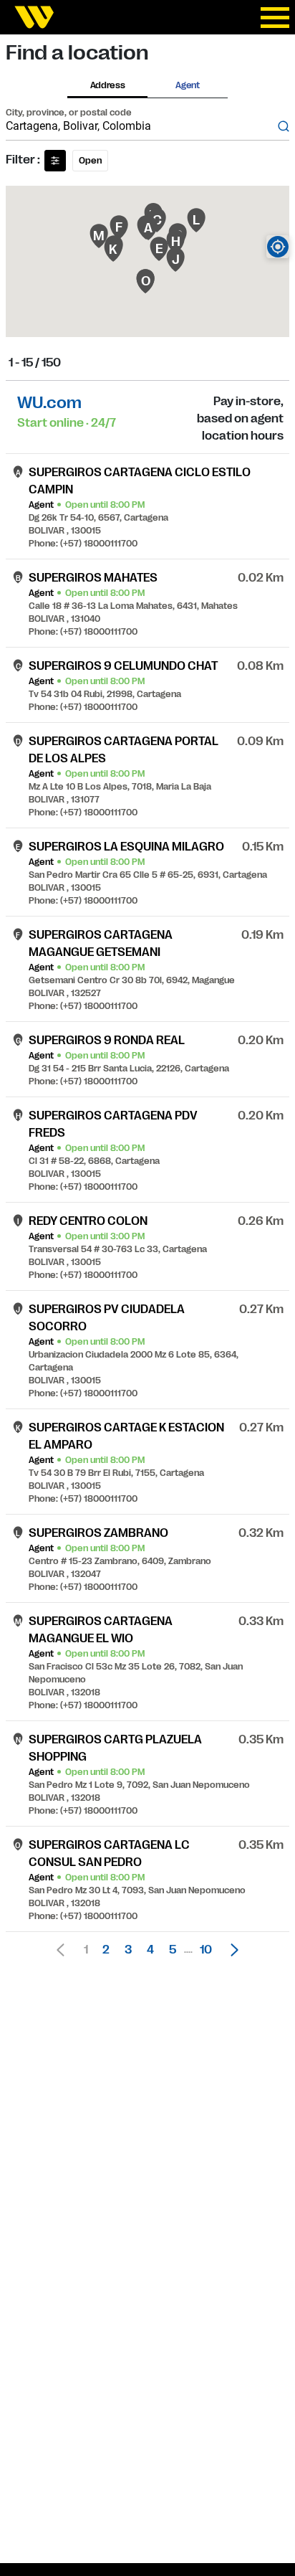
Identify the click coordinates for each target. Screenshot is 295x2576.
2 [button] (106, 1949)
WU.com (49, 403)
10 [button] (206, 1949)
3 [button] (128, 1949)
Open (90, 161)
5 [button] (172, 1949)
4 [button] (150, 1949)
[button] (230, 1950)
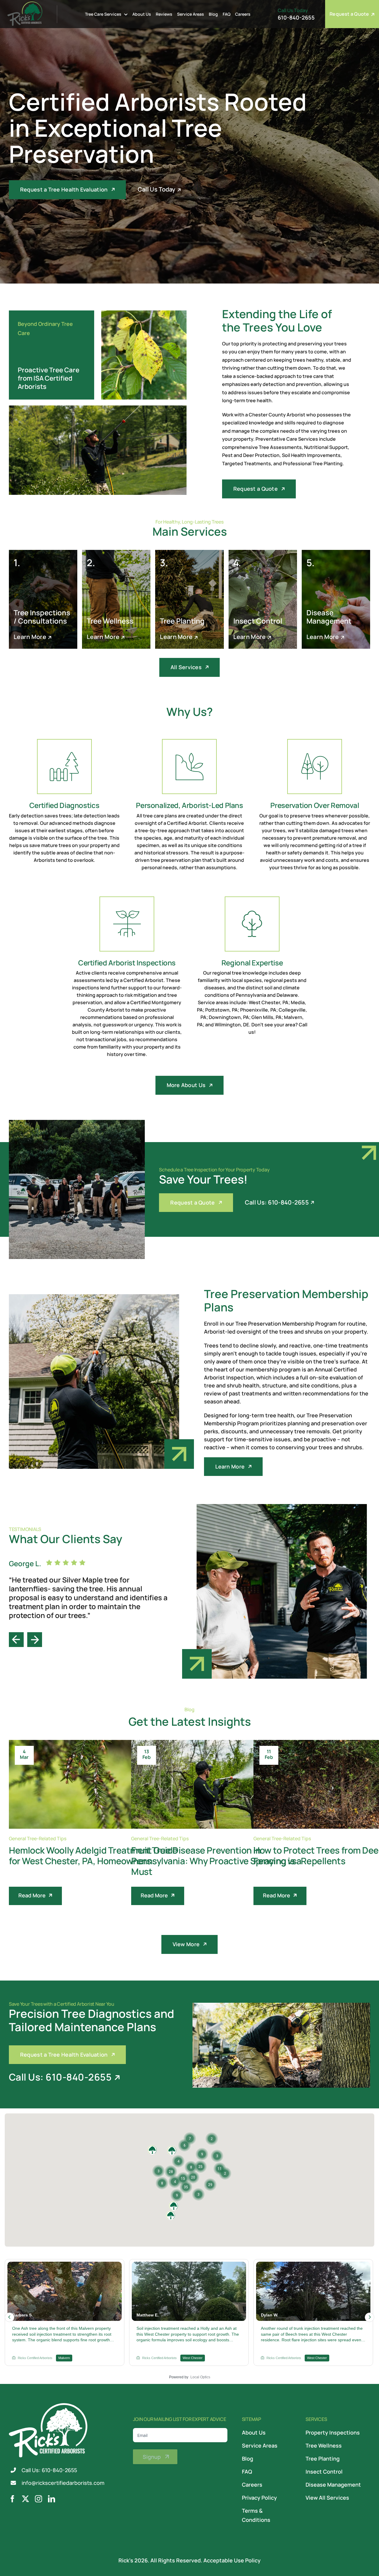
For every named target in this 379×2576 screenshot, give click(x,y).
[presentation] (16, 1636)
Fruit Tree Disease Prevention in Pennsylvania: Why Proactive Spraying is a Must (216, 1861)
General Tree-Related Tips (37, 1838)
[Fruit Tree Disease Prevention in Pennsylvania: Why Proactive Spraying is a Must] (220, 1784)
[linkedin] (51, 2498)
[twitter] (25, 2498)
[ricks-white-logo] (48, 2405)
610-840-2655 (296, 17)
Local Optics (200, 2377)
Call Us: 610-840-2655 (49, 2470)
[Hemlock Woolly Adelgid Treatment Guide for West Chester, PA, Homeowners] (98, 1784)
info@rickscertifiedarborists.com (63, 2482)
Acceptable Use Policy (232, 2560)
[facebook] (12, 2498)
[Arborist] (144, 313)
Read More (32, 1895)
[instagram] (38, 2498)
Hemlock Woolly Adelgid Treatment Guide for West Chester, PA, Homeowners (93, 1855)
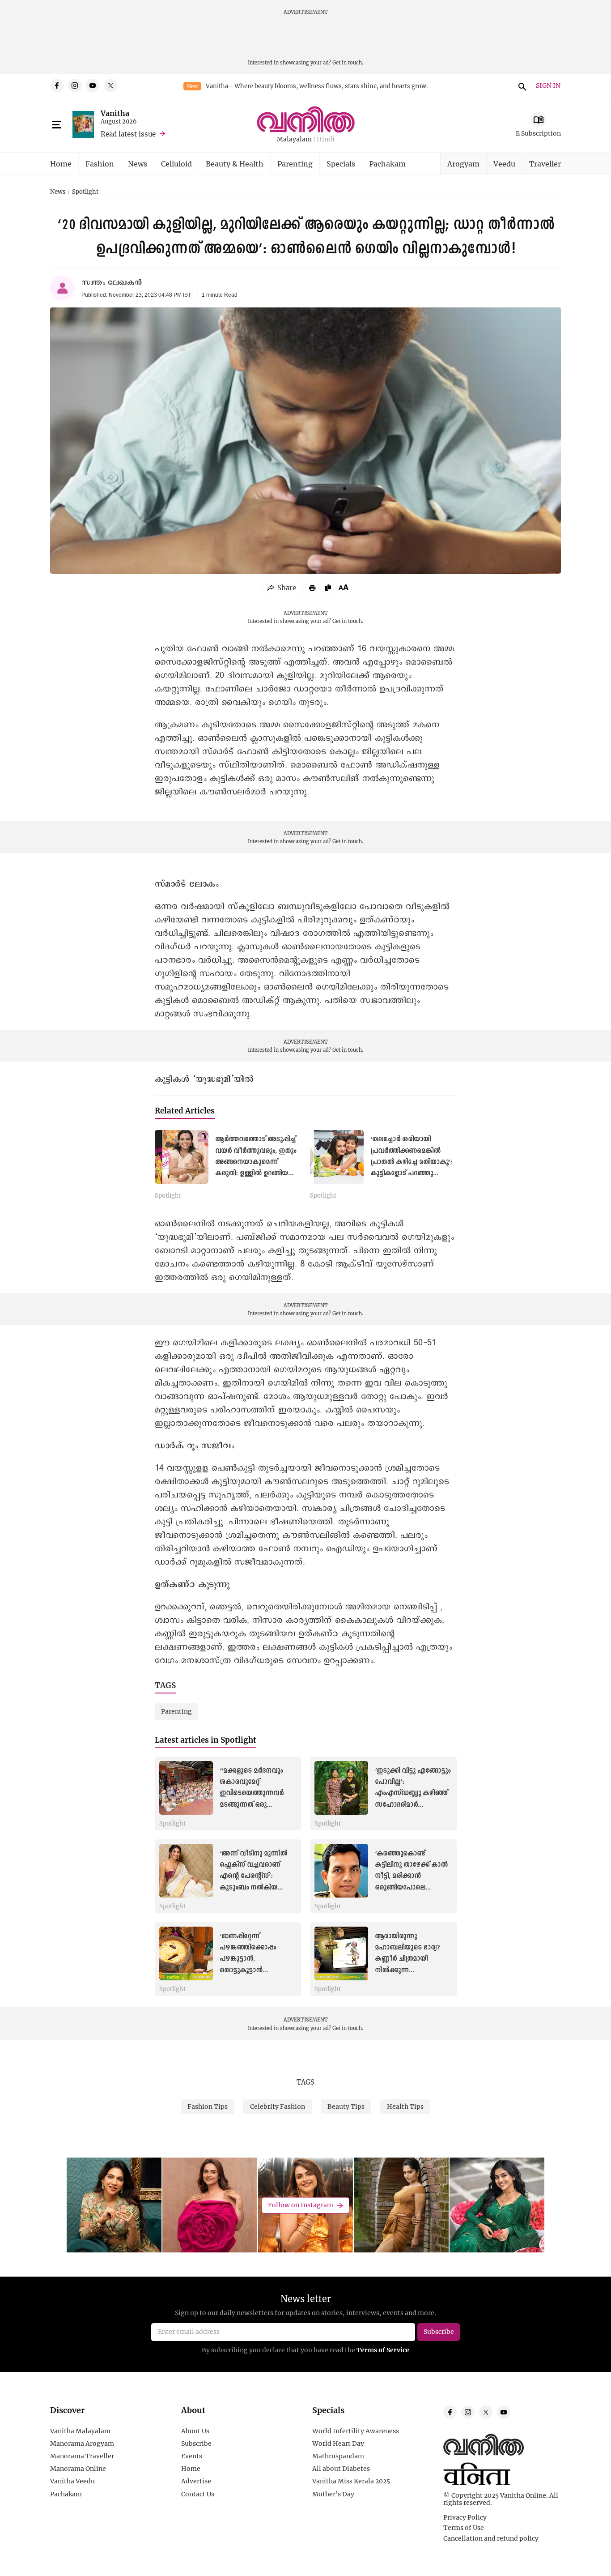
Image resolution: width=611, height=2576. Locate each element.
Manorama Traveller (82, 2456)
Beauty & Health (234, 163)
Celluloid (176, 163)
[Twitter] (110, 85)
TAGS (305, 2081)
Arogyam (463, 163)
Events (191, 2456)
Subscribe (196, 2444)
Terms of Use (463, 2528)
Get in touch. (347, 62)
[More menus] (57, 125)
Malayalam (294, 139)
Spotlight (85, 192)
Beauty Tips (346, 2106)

========================================

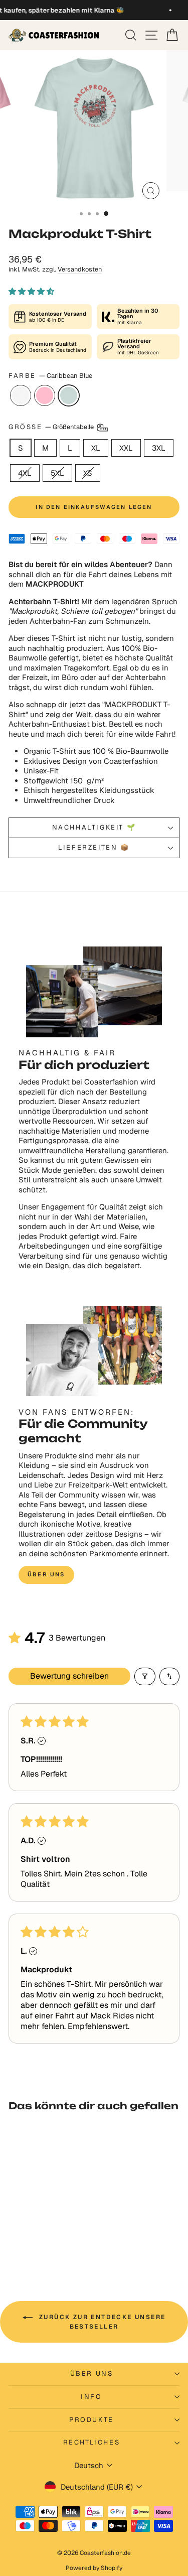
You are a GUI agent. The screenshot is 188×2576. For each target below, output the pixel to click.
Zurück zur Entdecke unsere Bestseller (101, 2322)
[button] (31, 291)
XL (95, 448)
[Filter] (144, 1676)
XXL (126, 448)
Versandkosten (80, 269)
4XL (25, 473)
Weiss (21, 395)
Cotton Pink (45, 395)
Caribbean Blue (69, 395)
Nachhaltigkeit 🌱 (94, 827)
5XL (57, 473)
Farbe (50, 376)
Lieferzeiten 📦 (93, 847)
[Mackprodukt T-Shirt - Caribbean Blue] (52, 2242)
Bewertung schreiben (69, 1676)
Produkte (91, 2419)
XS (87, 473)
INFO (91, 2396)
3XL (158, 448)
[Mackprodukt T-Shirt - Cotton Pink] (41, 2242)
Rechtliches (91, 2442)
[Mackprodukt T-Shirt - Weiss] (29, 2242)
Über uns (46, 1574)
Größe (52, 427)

========================================

## What the task asks
Output exactly the lines above that lie between the line with "4 [button] (150, 1949)" and the line with "General Tree-Related Tips (37, 1838)", those two lines included, and no pictures.

## Expected answer
4 [button] (150, 1949)
[button] (230, 1950)
For every named target in this 379×2576 screenshot, give click(x,y).
[presentation] (16, 1636)
Fruit Tree Disease Prevention in Pennsylvania: Why Proactive Spraying is a Must (216, 1861)
General Tree-Related Tips (37, 1838)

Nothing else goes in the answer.